**DATA LISTING:**
____
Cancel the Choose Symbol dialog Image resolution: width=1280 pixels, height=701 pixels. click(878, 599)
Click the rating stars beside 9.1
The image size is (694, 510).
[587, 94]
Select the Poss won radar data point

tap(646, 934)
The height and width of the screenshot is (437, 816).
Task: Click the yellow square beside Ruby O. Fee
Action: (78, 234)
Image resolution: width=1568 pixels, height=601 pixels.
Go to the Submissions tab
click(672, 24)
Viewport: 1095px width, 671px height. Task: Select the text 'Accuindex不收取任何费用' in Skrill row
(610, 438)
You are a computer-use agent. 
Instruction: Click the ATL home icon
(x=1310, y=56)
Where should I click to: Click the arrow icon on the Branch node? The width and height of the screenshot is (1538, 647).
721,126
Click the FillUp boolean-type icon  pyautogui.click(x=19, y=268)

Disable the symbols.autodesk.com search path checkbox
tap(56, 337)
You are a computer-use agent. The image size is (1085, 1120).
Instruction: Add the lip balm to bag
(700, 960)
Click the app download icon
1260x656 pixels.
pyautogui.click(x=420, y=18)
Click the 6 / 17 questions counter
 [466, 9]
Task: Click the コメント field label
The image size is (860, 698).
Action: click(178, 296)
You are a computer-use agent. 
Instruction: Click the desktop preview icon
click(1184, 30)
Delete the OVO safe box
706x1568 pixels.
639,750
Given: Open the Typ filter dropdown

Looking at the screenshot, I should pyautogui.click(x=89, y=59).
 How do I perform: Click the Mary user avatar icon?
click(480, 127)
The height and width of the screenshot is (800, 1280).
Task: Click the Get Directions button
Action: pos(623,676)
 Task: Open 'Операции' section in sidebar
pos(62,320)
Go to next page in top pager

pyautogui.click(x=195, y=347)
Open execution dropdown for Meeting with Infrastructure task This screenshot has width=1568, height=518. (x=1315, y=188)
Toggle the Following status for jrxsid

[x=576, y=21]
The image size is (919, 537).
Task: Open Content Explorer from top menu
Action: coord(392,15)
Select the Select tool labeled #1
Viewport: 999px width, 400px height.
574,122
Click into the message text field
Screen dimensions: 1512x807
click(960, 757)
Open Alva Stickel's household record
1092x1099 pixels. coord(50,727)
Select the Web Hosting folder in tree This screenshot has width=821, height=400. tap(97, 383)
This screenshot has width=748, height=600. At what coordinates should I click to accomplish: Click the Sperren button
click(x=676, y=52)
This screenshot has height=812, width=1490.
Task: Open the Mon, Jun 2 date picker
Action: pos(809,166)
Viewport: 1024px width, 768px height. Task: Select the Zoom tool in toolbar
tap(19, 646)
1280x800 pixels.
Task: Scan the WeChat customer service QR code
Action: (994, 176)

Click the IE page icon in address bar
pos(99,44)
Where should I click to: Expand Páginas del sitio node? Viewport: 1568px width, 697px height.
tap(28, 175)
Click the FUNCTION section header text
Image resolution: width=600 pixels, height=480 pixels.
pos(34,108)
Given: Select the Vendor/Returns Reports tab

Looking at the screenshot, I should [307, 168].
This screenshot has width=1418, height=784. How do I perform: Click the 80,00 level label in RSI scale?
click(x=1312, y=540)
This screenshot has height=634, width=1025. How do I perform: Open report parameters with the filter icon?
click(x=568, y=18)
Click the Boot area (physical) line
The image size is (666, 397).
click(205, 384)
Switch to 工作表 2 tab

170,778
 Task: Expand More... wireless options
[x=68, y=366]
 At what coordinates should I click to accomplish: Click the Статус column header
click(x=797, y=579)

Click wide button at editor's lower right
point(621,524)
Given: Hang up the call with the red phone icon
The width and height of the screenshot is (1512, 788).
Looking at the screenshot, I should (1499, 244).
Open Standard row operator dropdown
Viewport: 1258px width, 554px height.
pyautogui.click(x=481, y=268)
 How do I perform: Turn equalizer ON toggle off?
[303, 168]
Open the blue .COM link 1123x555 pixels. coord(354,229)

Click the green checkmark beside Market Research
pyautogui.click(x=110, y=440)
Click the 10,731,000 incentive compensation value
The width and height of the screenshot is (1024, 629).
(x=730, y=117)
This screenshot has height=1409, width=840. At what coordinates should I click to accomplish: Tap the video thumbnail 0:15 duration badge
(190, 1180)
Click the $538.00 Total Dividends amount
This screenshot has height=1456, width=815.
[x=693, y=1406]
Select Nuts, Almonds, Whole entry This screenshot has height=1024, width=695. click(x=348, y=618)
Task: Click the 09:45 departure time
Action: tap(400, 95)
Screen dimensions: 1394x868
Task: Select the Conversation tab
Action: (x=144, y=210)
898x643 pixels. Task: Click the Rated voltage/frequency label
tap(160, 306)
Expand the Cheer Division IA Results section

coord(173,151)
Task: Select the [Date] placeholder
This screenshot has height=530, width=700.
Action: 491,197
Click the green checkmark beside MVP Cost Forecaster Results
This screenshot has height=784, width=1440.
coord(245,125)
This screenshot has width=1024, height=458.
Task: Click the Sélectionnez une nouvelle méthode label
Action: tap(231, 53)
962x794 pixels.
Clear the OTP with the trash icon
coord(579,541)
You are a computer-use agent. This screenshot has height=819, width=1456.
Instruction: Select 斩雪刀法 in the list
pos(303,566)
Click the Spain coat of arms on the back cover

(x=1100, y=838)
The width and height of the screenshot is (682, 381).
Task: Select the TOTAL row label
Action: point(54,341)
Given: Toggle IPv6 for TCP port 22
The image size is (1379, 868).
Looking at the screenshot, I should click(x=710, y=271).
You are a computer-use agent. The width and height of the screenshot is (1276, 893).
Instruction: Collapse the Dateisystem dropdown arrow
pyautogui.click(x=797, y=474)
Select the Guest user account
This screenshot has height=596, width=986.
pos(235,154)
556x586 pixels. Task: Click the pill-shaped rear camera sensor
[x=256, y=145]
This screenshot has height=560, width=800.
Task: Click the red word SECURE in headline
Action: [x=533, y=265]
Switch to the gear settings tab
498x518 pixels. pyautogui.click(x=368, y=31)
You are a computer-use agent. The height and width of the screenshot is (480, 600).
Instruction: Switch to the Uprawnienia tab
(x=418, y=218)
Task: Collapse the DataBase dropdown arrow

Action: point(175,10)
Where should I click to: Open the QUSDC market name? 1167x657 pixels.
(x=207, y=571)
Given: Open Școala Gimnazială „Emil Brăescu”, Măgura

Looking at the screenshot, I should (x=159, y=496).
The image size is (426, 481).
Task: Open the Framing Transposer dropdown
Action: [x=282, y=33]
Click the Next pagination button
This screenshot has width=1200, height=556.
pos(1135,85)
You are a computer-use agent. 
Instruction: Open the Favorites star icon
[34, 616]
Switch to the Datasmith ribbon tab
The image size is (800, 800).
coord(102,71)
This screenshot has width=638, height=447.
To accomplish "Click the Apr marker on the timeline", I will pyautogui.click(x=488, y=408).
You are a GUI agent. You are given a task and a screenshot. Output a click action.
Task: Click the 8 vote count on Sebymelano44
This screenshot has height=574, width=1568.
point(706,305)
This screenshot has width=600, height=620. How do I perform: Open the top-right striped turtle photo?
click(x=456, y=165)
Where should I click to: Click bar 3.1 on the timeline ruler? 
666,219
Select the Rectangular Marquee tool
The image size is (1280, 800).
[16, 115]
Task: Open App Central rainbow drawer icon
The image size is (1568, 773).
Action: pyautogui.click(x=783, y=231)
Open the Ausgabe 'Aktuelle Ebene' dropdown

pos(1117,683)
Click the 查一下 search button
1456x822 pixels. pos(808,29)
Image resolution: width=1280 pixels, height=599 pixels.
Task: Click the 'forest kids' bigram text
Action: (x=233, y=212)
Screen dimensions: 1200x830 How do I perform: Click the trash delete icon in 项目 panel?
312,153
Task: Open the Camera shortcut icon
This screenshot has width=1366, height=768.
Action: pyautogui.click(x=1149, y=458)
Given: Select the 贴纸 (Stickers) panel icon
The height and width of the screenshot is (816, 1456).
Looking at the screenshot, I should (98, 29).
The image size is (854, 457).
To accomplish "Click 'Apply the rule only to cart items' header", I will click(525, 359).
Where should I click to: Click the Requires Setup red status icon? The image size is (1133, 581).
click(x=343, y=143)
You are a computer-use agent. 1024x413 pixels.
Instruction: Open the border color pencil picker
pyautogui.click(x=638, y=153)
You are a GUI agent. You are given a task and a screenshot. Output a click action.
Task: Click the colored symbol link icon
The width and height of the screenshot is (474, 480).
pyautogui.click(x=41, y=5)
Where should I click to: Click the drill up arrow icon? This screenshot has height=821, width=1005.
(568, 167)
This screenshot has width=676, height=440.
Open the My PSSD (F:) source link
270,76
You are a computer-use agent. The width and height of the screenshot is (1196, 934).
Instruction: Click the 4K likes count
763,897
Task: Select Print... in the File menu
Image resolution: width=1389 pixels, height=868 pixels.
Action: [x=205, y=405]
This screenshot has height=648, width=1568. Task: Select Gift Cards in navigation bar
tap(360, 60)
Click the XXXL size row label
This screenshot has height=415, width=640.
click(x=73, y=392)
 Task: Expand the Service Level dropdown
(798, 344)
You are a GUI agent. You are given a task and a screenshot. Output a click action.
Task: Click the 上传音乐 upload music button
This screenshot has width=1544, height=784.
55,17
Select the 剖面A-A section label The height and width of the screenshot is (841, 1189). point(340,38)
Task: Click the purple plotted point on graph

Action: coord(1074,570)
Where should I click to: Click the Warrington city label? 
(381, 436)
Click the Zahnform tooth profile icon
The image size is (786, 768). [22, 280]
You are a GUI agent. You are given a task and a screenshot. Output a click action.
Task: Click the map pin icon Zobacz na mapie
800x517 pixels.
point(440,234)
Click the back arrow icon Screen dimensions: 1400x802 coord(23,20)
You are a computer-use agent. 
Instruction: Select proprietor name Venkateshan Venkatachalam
____
**YOUR INSTRUCTIONS:** Please state how many lines of the data hold the string "field", with nothing else in your reply.

**EXERCISE RESULT:** 2